Data items:
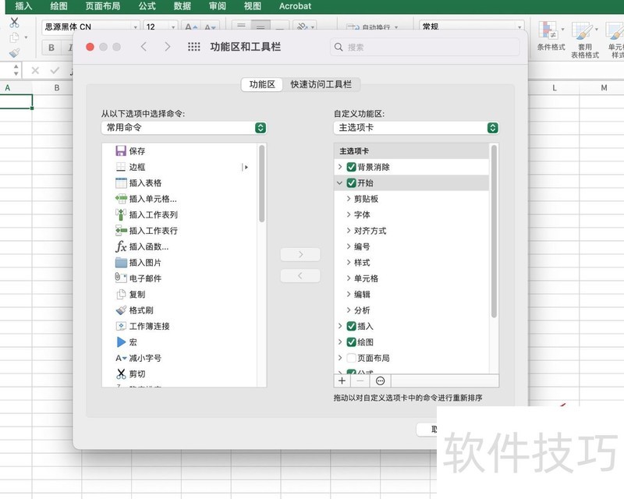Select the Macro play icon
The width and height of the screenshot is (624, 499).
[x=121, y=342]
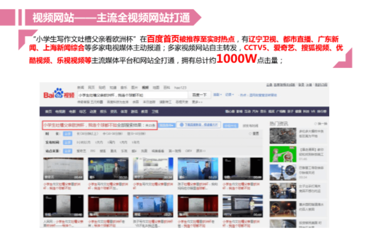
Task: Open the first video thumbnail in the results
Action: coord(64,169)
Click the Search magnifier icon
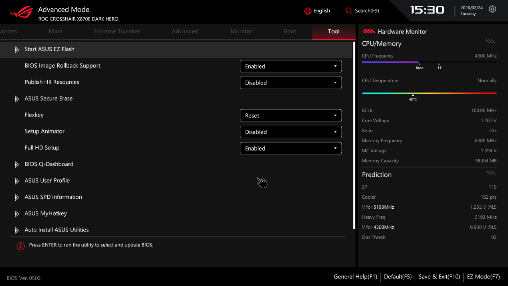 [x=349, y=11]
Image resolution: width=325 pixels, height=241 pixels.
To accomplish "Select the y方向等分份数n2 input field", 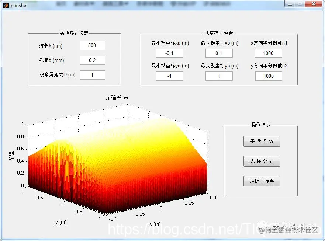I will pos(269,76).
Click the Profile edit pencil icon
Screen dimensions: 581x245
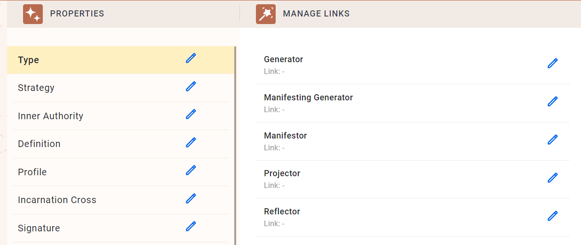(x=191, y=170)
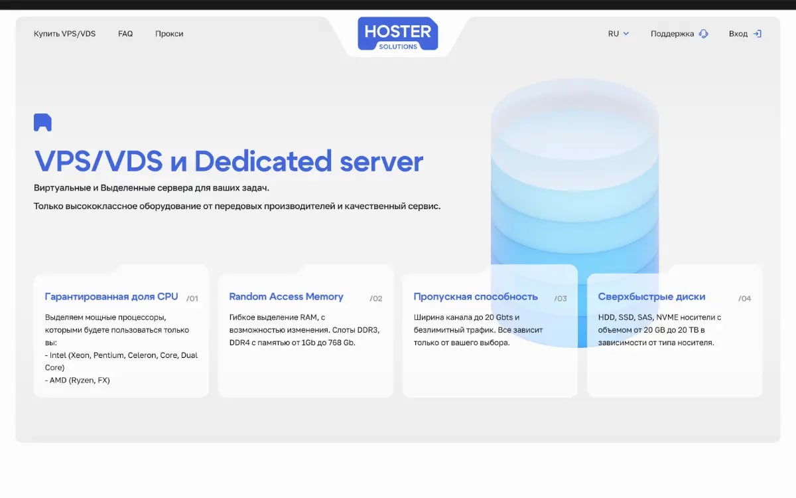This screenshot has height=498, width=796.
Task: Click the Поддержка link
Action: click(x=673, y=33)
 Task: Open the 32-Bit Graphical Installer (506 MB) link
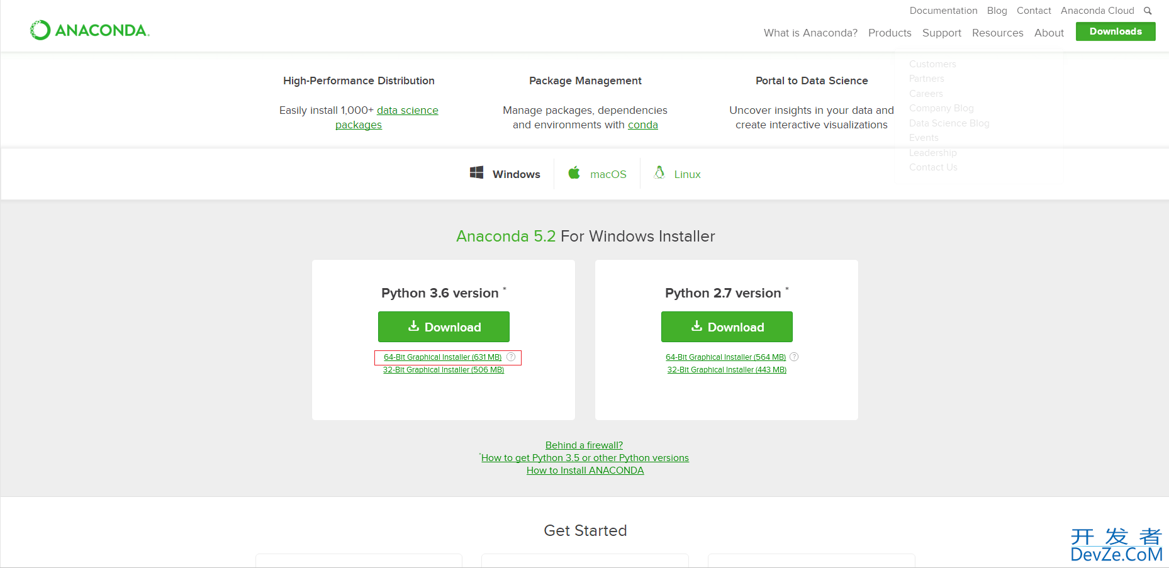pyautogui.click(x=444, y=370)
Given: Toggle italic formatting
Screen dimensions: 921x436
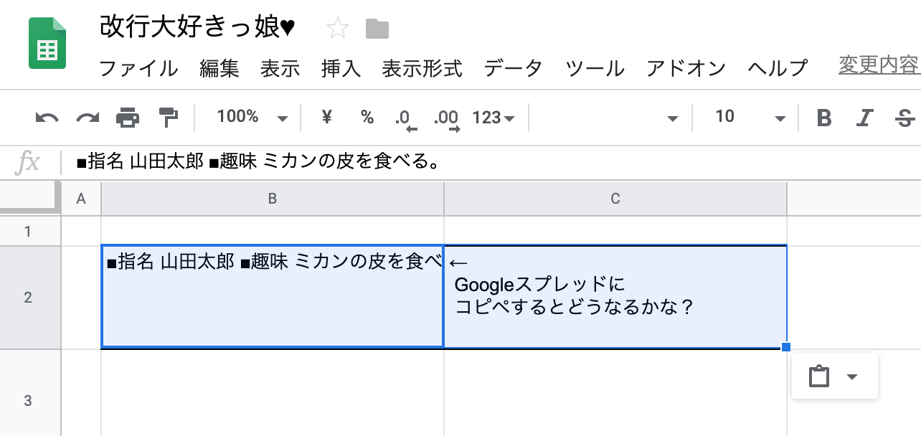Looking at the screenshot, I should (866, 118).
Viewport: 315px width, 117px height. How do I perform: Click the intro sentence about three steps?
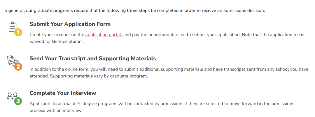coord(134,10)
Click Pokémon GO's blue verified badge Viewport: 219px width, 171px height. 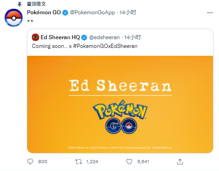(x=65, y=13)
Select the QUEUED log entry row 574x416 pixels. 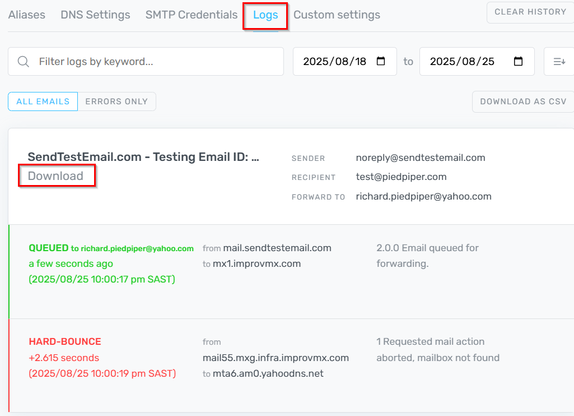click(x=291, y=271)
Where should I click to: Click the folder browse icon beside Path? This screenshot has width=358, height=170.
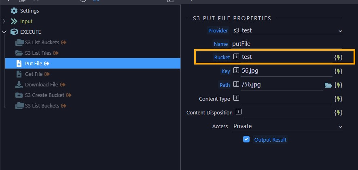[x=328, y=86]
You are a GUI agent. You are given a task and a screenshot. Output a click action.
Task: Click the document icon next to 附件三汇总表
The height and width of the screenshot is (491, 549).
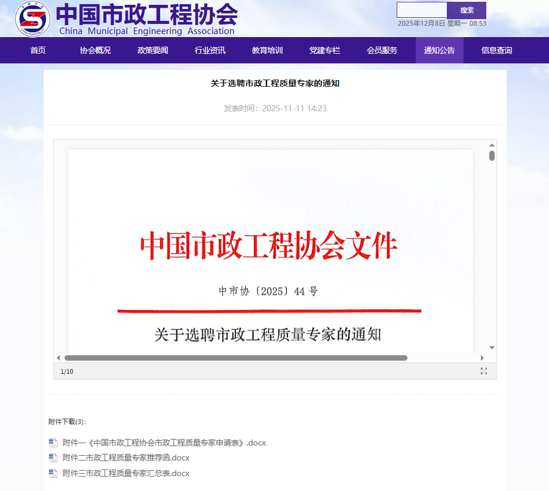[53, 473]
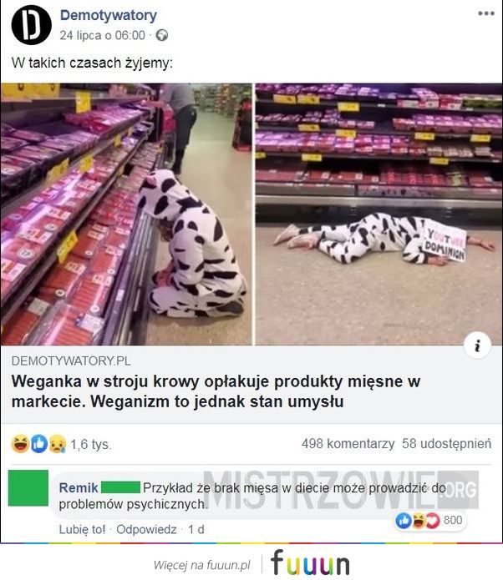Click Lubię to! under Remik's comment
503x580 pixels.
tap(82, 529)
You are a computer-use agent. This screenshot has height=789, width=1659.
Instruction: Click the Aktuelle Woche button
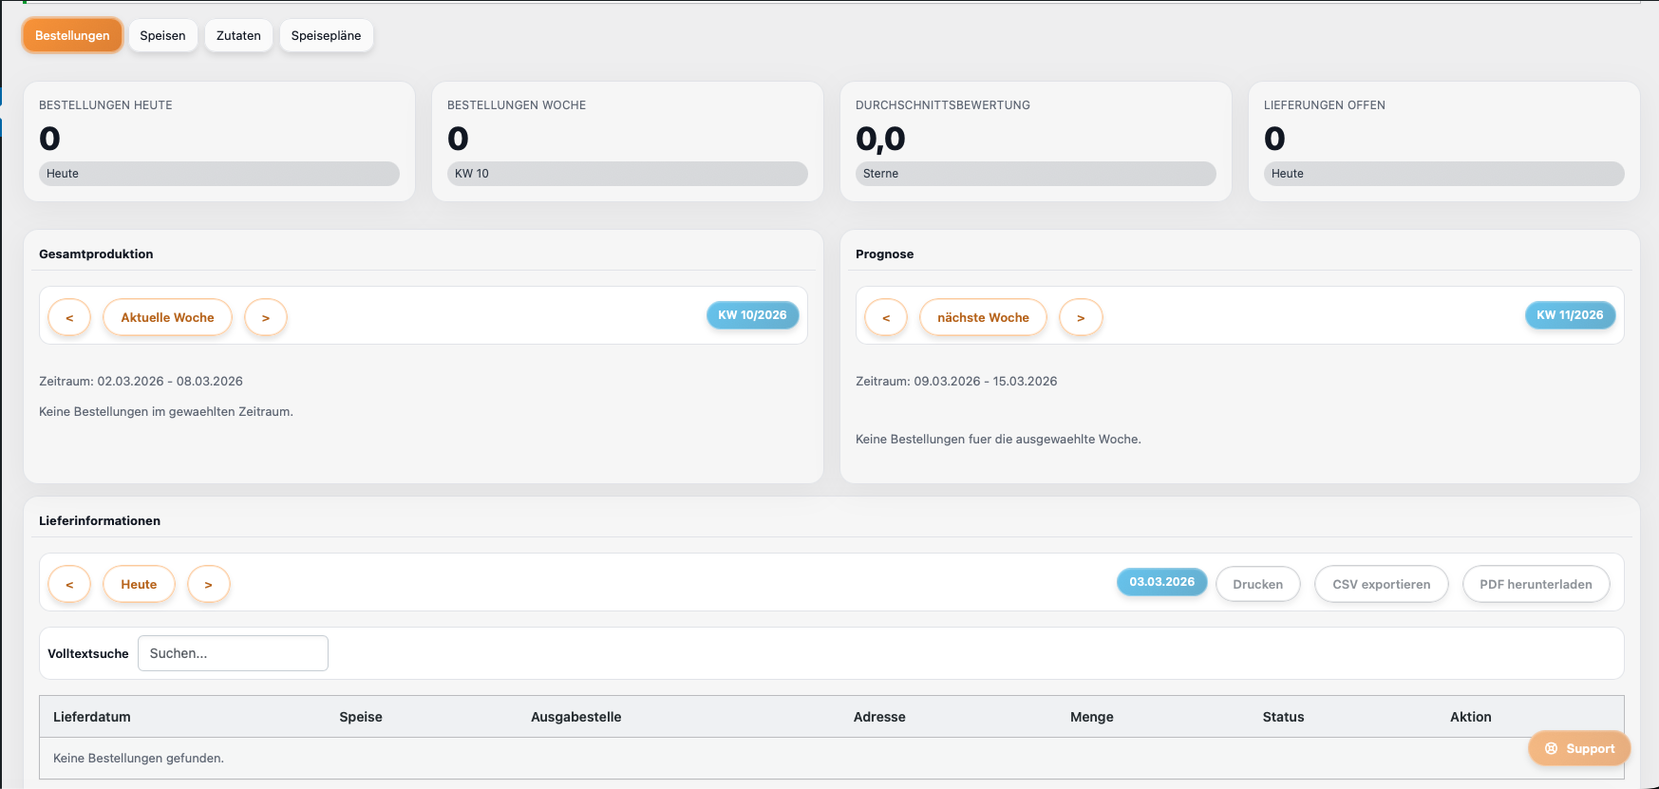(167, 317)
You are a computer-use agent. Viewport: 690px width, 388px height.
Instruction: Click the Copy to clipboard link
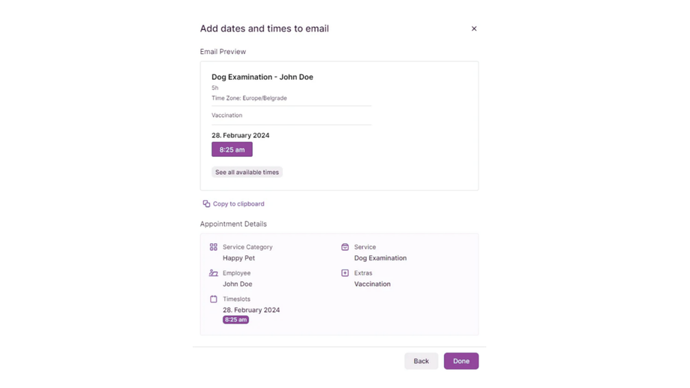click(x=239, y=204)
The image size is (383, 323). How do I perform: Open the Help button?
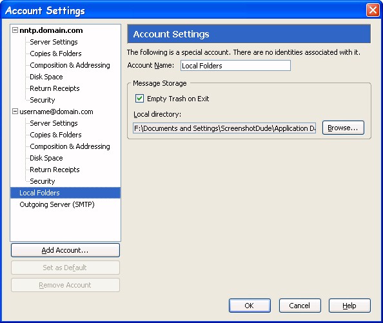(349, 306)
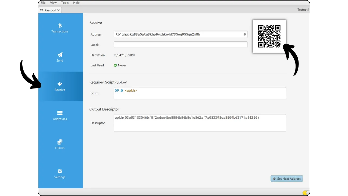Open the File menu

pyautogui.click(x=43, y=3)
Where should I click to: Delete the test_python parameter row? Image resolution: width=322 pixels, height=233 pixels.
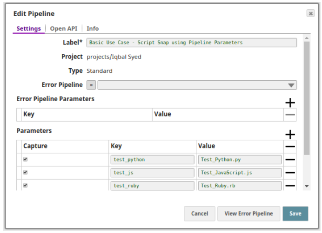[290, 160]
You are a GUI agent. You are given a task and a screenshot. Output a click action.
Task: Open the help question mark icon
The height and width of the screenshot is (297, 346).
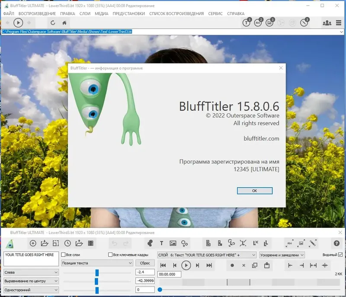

■ TASK DESCRIPTION
Every line of the data above that contains the word "computer" should be counted; please give the total alone.

■ REPLY TO THE EXERCISE
2